EXERCISE PROMPT
All that should be output is the block of lines below from the line with "Click the Content icon in sidebar" to the line with "Click sort arrows right of Ref # header", both included, exactly as written.

··· SUPPLIED MATERIAL

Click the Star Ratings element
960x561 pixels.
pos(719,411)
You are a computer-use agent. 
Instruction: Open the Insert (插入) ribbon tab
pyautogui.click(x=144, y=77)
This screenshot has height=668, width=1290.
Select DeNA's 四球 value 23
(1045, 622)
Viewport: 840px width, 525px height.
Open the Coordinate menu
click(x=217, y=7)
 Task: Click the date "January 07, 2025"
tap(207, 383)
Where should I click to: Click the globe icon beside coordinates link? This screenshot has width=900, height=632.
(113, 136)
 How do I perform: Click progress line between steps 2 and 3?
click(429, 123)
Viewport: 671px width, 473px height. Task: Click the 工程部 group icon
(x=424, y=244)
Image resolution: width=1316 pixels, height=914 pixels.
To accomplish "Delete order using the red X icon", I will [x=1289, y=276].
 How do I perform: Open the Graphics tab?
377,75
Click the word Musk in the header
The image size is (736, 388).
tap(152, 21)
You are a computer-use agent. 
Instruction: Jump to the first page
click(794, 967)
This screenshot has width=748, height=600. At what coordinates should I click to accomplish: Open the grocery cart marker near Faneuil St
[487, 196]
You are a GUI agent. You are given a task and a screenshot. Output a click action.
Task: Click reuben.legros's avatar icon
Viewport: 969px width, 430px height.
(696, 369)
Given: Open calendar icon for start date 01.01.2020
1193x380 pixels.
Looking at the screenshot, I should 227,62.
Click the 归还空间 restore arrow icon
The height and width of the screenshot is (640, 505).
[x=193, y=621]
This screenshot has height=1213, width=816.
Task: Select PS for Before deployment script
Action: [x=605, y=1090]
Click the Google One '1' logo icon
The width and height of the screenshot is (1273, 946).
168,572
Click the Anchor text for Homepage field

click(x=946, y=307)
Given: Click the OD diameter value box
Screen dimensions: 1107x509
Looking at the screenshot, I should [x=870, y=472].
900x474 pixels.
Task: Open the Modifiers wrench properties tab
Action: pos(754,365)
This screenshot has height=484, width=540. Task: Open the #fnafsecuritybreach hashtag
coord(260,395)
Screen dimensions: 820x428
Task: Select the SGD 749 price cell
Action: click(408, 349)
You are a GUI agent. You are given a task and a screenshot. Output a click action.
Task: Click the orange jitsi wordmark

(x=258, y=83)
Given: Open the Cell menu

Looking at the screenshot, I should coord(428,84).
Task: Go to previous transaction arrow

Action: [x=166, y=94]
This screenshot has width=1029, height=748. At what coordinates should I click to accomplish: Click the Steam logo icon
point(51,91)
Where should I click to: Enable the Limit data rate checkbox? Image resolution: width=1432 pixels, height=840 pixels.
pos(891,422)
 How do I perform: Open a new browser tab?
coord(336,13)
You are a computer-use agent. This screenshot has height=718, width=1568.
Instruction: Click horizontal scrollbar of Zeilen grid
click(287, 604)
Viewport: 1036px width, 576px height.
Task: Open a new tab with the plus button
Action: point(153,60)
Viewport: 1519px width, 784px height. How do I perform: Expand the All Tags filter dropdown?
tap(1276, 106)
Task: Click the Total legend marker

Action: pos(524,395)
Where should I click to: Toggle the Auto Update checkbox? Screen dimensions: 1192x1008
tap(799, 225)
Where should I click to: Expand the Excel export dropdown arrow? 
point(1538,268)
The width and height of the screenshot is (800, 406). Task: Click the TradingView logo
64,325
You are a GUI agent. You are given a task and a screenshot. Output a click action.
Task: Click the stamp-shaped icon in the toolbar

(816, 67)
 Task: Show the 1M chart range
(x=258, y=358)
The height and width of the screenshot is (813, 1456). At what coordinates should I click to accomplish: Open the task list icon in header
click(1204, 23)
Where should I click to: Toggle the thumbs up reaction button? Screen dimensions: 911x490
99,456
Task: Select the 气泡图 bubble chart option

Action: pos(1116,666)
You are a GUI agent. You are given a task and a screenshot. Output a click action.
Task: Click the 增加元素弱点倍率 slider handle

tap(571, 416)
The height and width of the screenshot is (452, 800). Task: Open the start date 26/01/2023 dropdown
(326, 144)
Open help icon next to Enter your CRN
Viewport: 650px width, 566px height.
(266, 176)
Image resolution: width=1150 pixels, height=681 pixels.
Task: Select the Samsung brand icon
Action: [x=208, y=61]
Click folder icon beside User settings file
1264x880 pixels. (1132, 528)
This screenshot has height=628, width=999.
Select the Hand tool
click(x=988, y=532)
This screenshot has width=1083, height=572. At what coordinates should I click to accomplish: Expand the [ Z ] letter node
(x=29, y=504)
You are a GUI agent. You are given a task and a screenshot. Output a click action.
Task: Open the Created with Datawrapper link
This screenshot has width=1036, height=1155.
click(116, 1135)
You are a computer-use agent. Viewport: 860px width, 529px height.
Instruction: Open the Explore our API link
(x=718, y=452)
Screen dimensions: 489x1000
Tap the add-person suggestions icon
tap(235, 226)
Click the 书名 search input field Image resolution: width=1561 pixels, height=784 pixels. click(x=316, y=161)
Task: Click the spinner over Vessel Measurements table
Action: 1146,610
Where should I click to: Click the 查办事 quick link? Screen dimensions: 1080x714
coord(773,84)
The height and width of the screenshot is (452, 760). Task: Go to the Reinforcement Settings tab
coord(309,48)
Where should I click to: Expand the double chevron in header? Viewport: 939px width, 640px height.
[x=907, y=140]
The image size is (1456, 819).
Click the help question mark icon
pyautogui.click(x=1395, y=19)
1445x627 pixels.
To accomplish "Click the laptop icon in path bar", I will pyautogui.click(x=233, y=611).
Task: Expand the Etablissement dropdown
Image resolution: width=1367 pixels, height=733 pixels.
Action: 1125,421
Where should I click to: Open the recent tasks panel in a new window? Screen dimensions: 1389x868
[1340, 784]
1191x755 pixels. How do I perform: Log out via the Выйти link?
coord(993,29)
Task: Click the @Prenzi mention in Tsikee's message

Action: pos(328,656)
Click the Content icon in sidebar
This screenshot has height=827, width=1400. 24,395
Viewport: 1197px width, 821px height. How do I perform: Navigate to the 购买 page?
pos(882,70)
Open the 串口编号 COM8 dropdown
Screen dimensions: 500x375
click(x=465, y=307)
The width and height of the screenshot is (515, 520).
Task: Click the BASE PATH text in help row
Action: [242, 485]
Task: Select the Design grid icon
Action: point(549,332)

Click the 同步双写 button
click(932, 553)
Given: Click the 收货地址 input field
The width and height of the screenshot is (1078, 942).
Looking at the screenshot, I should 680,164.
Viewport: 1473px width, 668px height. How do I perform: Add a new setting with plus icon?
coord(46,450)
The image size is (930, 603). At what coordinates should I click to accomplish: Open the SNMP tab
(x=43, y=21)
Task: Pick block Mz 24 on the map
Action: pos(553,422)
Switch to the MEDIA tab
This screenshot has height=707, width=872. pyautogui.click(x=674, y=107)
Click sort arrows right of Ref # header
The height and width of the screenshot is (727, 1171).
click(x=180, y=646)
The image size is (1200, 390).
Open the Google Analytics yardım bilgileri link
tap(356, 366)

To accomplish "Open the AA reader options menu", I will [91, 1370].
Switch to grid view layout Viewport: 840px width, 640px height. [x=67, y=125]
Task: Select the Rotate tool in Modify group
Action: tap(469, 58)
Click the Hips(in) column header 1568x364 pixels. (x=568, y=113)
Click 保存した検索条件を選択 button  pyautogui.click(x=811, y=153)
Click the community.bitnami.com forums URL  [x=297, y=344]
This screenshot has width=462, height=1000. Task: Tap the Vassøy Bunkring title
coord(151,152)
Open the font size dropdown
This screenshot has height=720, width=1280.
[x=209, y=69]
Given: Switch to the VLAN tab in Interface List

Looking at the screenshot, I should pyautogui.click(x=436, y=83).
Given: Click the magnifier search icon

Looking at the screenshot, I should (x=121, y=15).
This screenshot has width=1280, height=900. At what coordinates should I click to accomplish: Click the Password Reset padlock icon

······

EXERCISE RESULT
Click the Content icon in sidebar
This screenshot has height=827, width=1400. 24,395
Viewport: 1197px width, 821px height. How do I perform: Navigate to the 购买 page?
pos(882,70)
Open the 串口编号 COM8 dropdown
Screen dimensions: 500x375
click(x=465, y=307)
The width and height of the screenshot is (515, 520).
Task: Click the BASE PATH text in help row
Action: [242, 485]
Task: Select the Design grid icon
Action: point(549,332)

Click the 同步双写 button
click(932, 553)
Given: Click the 收货地址 input field
The width and height of the screenshot is (1078, 942).
Looking at the screenshot, I should 680,164.
Viewport: 1473px width, 668px height. How do I perform: Add a new setting with plus icon?
coord(46,450)
The image size is (930, 603). At what coordinates should I click to accomplish: Open the SNMP tab
(x=43, y=21)
Task: Pick block Mz 24 on the map
Action: pos(553,422)
Switch to the MEDIA tab
This screenshot has height=707, width=872. pyautogui.click(x=674, y=107)
Click sort arrows right of Ref # header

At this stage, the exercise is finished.